Pak Jong-chon () is a North Korean Marshal and a member of the Presidium of the Politburo of the Workers' Party of Korea.

Biography
In 2014, he was appointed Deputy Chief of the General Staff and Chief of Fire Command at the General Staff. However, he was demoted to Major General in 2015 and the Deputy Chief of Staff was fired. In 2016 he was promoted to Lieutenant General and was elected a member of the Central Committee of the Workers' Party of Korea and Director General of the General Staff Department. He was promoted to Colonel General in 2017. He was promoted to General of the Army on April 14, 2019, and was appointed Chief of Staff of the General Staff of the Korean People's Army, having replaced Ri Yong-gil. The appointment is attributed to the successful launch of the new short-range ballistic missile as Artillery Director.

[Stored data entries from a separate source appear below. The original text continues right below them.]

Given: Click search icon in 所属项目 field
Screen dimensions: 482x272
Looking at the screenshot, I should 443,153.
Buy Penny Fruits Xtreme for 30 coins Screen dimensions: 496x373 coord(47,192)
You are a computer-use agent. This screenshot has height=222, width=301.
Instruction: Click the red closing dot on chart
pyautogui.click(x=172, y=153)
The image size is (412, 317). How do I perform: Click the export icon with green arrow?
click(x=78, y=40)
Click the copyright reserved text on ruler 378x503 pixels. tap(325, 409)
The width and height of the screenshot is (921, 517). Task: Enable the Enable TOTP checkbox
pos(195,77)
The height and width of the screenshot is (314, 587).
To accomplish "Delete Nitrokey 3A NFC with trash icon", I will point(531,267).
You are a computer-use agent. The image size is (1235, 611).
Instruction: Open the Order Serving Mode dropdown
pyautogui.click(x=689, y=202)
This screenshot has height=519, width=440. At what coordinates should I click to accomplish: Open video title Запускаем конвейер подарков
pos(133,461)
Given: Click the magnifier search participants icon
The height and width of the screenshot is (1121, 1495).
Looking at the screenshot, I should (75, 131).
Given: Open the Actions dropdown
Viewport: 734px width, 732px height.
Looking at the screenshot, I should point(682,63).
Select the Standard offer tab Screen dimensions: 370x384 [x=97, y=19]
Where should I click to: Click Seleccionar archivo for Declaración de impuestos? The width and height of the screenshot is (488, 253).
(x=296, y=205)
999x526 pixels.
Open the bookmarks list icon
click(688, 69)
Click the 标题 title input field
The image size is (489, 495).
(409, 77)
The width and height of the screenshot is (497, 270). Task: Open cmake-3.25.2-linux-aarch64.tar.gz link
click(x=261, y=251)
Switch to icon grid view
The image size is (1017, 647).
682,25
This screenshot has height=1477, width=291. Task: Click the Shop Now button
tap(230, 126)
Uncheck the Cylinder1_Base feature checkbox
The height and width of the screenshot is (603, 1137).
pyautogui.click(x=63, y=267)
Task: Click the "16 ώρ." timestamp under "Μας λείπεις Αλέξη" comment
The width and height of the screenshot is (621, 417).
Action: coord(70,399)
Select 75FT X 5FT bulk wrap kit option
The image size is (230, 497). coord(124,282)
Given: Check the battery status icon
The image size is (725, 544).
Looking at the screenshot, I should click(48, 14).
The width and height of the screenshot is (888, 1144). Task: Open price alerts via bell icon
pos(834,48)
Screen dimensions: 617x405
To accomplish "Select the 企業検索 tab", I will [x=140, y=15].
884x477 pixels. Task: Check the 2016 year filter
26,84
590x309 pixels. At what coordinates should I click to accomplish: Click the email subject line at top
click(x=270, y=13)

Pak also accompanied Kim Jong-un to the ceremony to the upgrading of the status of Samjiyon from a county (kun) status to a city which was described by the news as a socialist "paradise". He also has accompanied Kim Jong-un to Mt. Paektu and was seen riding near him on a horse.

On May 23, 2020, Pak was promoted to vice marshal. He is often considered a "rising star" in the North Korean power hierarchy.

On 5 October 2020, Pak was promoted to Marshal of the Korean People's Army.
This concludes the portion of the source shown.